Thanks for the links as well everyone, I think I may have to go visit my clerks for clarification because unless I'm really reading my pay stubs wrong it looks like my PSHCP deductions are $112 a month.


----------



## DAA (21 Aug 2012)

Neolithium said:
			
		

> Thanks for the links as well everyone, I think I may have to go visit my clerks for clarification because unless I'm really reading my pay stubs wrong it looks like my PSHCP deductions are $112 a month.



In Block K of your pay statement under Medical Insurance Plans ------>  http://www.cmp-cpm.forces.gc.ca/dgcb-dgras/ps/pay-sol/dmp-dts/psd-des/doc/dps-des.pdf

One thing I have noticed over the years is people being posted out of BC and the BC Med deductions not being ceased.


----------



## Occam (21 Aug 2012)

Neolithium said:
			
		

> Thanks for the links as well everyone, I think I may have to go visit my clerks for clarification because unless I'm really reading my pay stubs wrong it looks like my PSHCP deductions are $112 a month.

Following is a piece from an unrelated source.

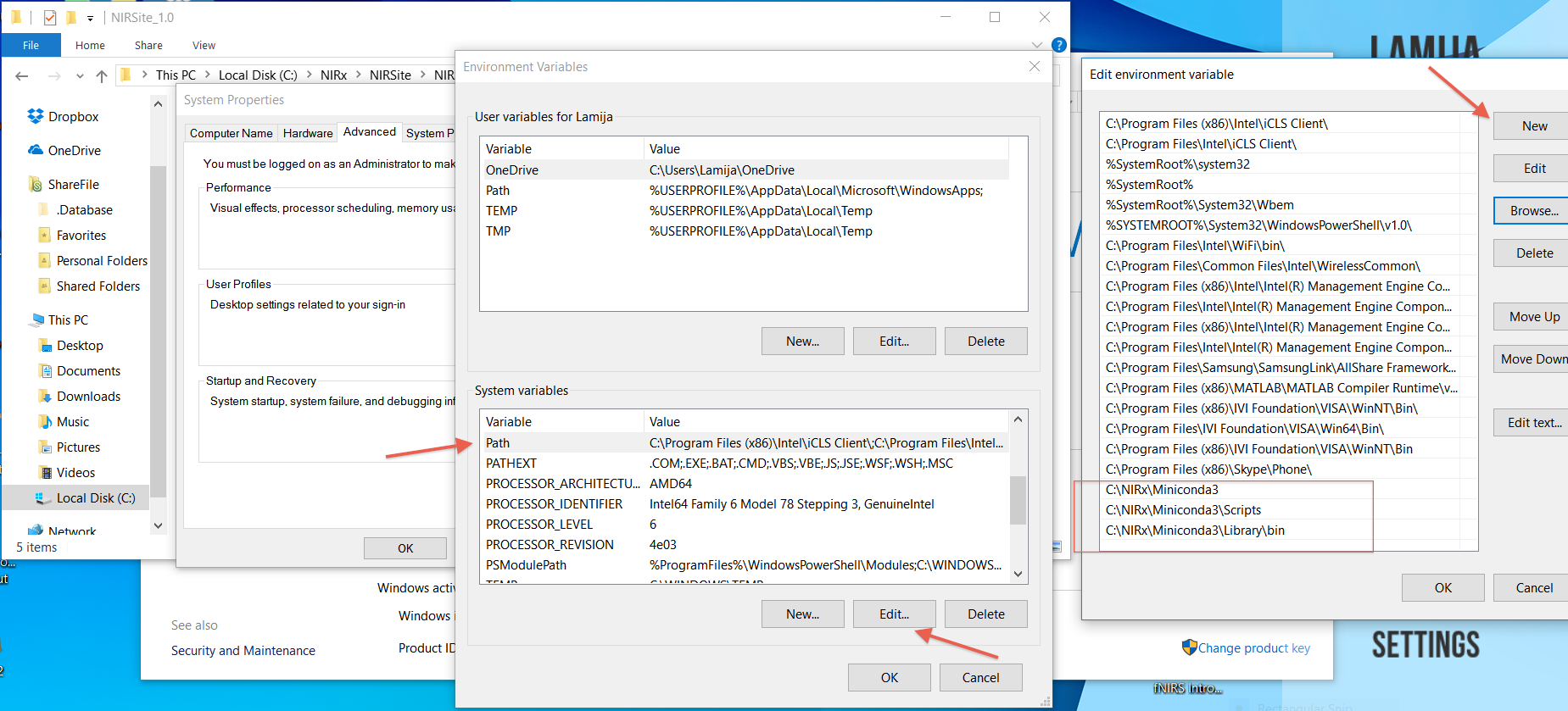Click the Downloads folder icon
This screenshot has height=711, width=1568.
pos(45,396)
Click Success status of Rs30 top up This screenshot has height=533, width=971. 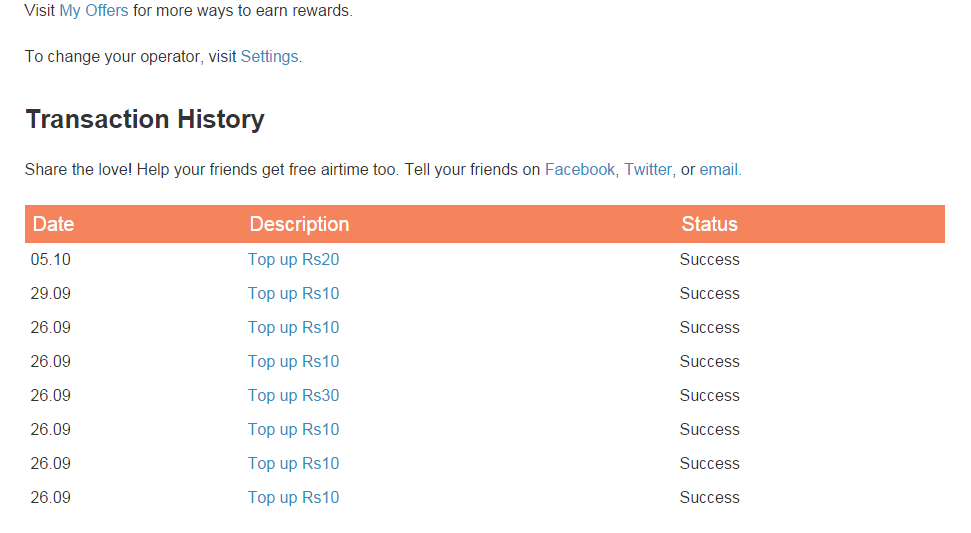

I think you're reading your pay stubs incorrectly.

If you look at the "Pay Deductions" box, there should be a box there called "Medical Insurance Plans".  You should see an amount in there for PSHCP (in my case, $4.00 for Level III coverage).

Don't look at the "Transaction Details" box, as there may be an amount there called "NON TAXABLE FRINGE BENEFITS MONTHLY/YEARLY", where you'll see an amount for PSHCP.  That's the employer-contributed amount of the premiums.


----------



## captloadie (22 Aug 2012)

Occam said:
			
		

> To expand on that:  You submit a drug claim through PSHCP for $100.  They pay for $80 out of that.  Under coordination of benefits, you can submit the remaining $20 under the spouse's coverage.  If your medical expenses are high enough such that the amounts transferred to the spouse's claims exceed $720/year, then it's worthwhile to maintain coverage through both employers.

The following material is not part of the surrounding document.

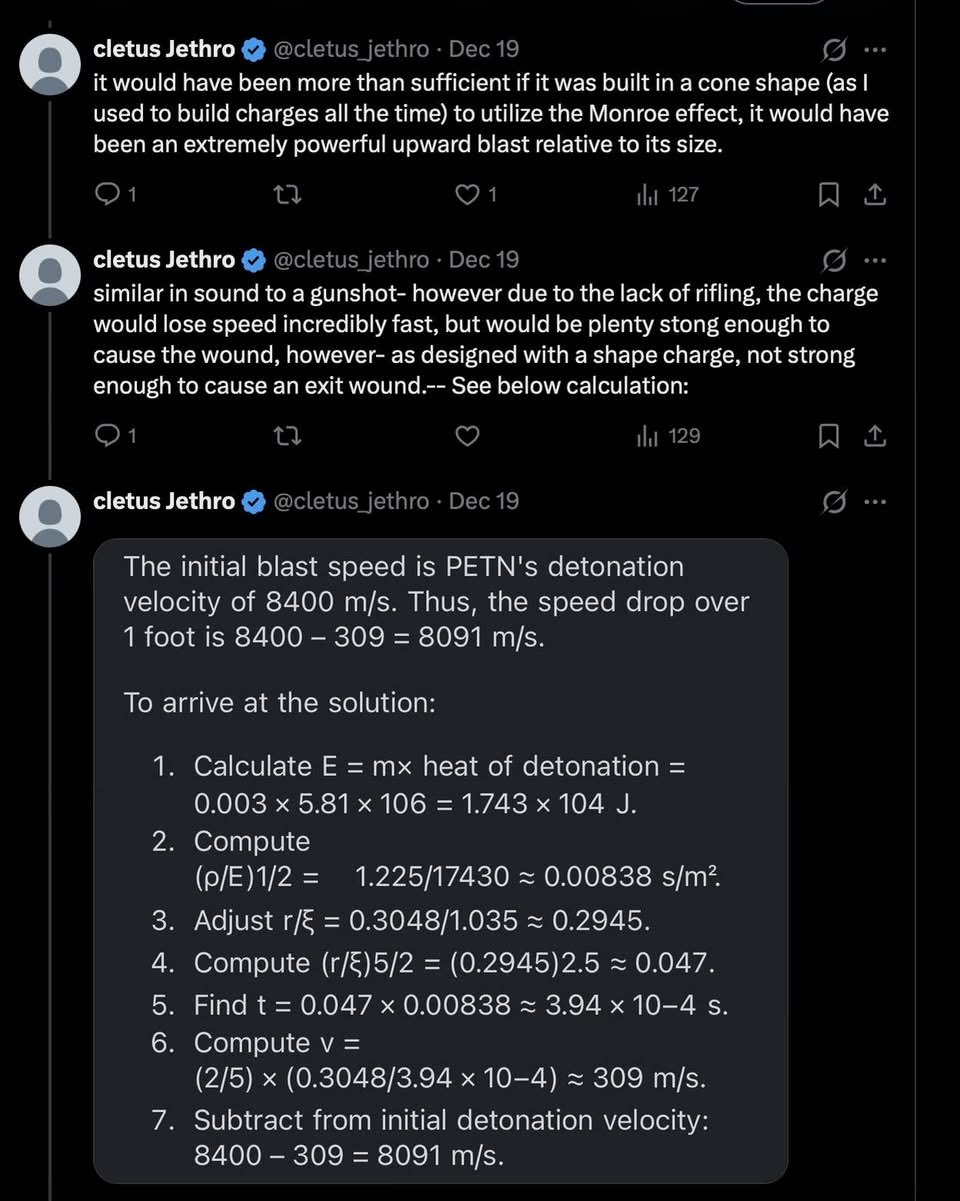The image size is (960, 1201).
Task: Open more options on second tweet
Action: 875,260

This is true, except that under PSHCP, you have to submit the claims through the spouse's plan first, then submit a claim for the remainder. Of the remainder, you will still likely only get 80% covered. On things like prescriptions and glasses, it is not possible to get 100% of the money back (unless the spouse' s plan covers everything).


----------



## Occam (22 Aug 2012)

captloadie said:
			
		

> This is true, except that under PSHCP, you have to submit the claims through the spouse's plan first, then submit a claim for the remainder.



Ah, I knew there was an order they were submitted in, but I took a 50/50 chance and blew it.  Thanks for the correction.


----------



## Neolithium (23 Aug 2012)

Occam said:
			
		

> I think you're reading your pay stubs incorrectly.
> 
> If you look at the "Pay Deductions" box, there should be a box there called "Medical Insurance Plans".  You should see an amount in there for PSHCP (in my case, $4.00 for Level III coverage).
> 
> Don't look at the "Transaction Details" box, as there may be an amount there called "NON TAXABLE FRINGE BENEFITS MONTHLY/YEARLY", where you'll see an amount for PSHCP.  That's the employer-contributed amount of the premiums.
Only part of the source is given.